Switzerland sought Blatter’s help to ease Burundi crisis

Sepp Blatter said, yesterday, that he offered Burundi’s President Pierre Nkurunziza a role with FIFA to coax him from office amid a brewing political crisis, following a request for help from Switzerland and the US.

Thursday, April 21, 2016

Sepp Blatter said, yesterday, that he offered Burundi’s President Pierre Nkurunziza a role with FIFA to coax him from office amid a brewing political crisis, following a request for help from Switzerland and the US.

In an email to AFP, the Swiss foreign ministry said it sought Blatter’s aid in defusing tensions in Burundi, but gave no confirmation that Bern asked him to offer Nkurunziza a job or that the US was involved.

Before his dramatic downfall as FIFA’s president, Blatter often boasted about his ties with heads of state and yesterday made clear that he repeatedly conducted informal diplomacy for Switzerland while travelling abroad.

"Switzerland, which wanted to protect Burundi’s interests, asked me to speak to President Pierre Nkurunziza, who is also a huge football fan, to persuade him not to run,” for re-election, Blatter told journalists at the launch of a new authorised biography, ‘Mission Football.’

The request was made in May, last year, as Nkurunziza was pursuing a controversial third term, which he went on to win in a vote that sparked an ongoing and deadly political crisis.

"We suggested that he become an ambassador for football within Africa and outside. President Nkurunziza said ‘I am very touched.’ I urged him. He thought about it and after a moment he answered ‘no, I will still run,” Blatter further said.

Swiss foreign ministry spokessperson Stefan von Below confirmed ‘there was a contact between State Secretary Yves Rossier and Joseph Blatter.

"The intention was to contribute to a peaceful solution in order to prevent the current crisis in Burundi,” von Below further said.

The Swiss foreign ministry ‘never asked president Nkurunziza not to run for the office of president again,’ he added.

Blatter told journalists that his Burundi intervention was not exceptional. He said he typically informed Swiss diplomats about his travels and he was often helpful in making connections with heads of state.

"Football opens doors,” said Blatter, a native of the Swiss canton of Valais.

Reacting to an article in Swiss media about Blatter’s diplomatic efforts, Burundi's presidential spokesman Willy Nyamittwe wrote in a Tweet: "they tried everything they could to trample the fundamental principles of democracy in #Burundi. We defeated them.”
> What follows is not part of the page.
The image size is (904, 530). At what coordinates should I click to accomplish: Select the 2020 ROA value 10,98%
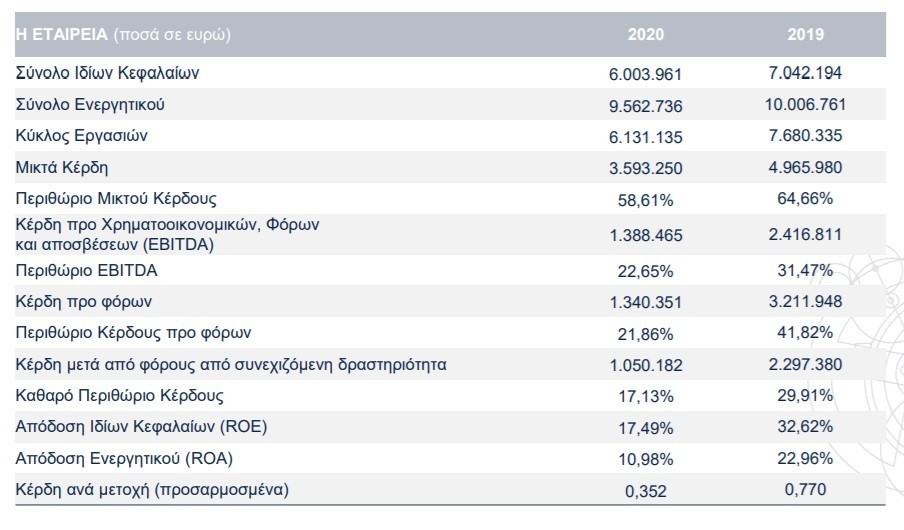pyautogui.click(x=646, y=460)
Nkurunziza, who claims he was chosen by God to lead Burundi, has previously said that a number of prominent figures urged him not to seek reelection but he ignored those calls, judging them messages from ‘the devil.’

US role?

Blatter claimed in the book that the idea for him to be used as an envoy was initiated by the US, but that could not be immediately confirmed.

If true, the request for Blatter's help would have come just before the US justice department unsealed a raft of indictments over corruption in world football going back decades.

The US indictments, announced on May 27, kicked off the unprecedented crisis at FIFA, with Swiss police arresting seven football officials and sports marketing executives in a raid at a Zurich luxury hotel.

Blatter has since been banned from football for six years over ethics violations, and replaced as FIFA’s president by Gianni Infantino.